La jueza que indaga la muerte del fundador de Mango, Isak Andic, al despeñarse por un monte en diciembre de 2024, ha cambiado de testigo a investigado la condición legal de su hijo Jonathan, mientras los Mossos investigan el caso como un posible homicidio.
El juzgado de instrucción número 5 de Martorell (Barcelona) archivó provisionalmente la investigación el pasado mes de enero, después de que los Mossos concluyeran que la muerte de Andic fue accidental, pero lo reabrió dos meses después para practicar nuevas diligencias.
El fundador de Mango cayó al vacío durante una excursión cuando se encontraba solo con su hijo Jonathan
En un inicio, la policía catalana concluyó que Andic, que había salido de excursión con su hijo mayor para hacer una ruta por las cuevas de salitre de Collbató (Barcelona), falleció tras resbalar en uno de los senderos y caer al vacío desde unos 150 metros de altura.
No obstante, ciertas incongruencias en las declaraciones del hijo del empresario alimentaron las sospechas de los Mossos, que optaron por llevar a cabo nuevas diligencias para aclarar si la muerte del fundador de Mango era un accidente de montaña o un homicidio.

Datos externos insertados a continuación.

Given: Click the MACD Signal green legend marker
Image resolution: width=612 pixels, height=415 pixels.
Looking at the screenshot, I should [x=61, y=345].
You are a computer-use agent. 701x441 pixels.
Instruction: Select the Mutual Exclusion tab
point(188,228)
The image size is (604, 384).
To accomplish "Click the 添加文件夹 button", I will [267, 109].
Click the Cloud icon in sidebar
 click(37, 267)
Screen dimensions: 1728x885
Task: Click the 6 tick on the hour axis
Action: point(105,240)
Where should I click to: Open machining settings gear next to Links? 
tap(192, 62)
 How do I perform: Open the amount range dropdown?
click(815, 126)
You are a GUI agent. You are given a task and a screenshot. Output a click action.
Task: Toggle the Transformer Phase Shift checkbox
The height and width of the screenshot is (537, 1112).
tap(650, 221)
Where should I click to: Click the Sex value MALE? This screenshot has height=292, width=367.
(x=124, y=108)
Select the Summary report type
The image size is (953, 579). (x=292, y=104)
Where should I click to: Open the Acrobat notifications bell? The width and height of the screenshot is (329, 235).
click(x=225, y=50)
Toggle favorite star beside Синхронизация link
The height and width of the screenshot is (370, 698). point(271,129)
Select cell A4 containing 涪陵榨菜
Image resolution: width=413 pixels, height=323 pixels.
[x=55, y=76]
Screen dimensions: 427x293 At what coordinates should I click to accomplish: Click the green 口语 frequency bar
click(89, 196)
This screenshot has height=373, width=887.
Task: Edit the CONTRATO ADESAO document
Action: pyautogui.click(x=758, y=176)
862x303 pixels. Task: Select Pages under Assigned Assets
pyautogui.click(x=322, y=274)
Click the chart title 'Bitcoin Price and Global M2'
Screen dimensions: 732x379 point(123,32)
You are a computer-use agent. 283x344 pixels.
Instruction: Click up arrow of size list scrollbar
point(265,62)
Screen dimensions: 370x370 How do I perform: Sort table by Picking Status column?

La familia, convencida de la inocencia de su hijo
En un comunicado, un portavoz de la familia del fundador de Mango recuerda que en todos estos meses transcurridos desde su muerte no ha hecho comentarios sobre la misma ni lo hará, pero se ha mostrado convencida de que este proceso «terminará lo antes posible y se demostrará la inocencia de Jonathan Andic».
«Eso sí, quiere mostrar su respeto con las diligencias que se han practicado al respecto y seguirá colaborando como hasta ahora con las autoridades competentes», añade el comunicado de la familia.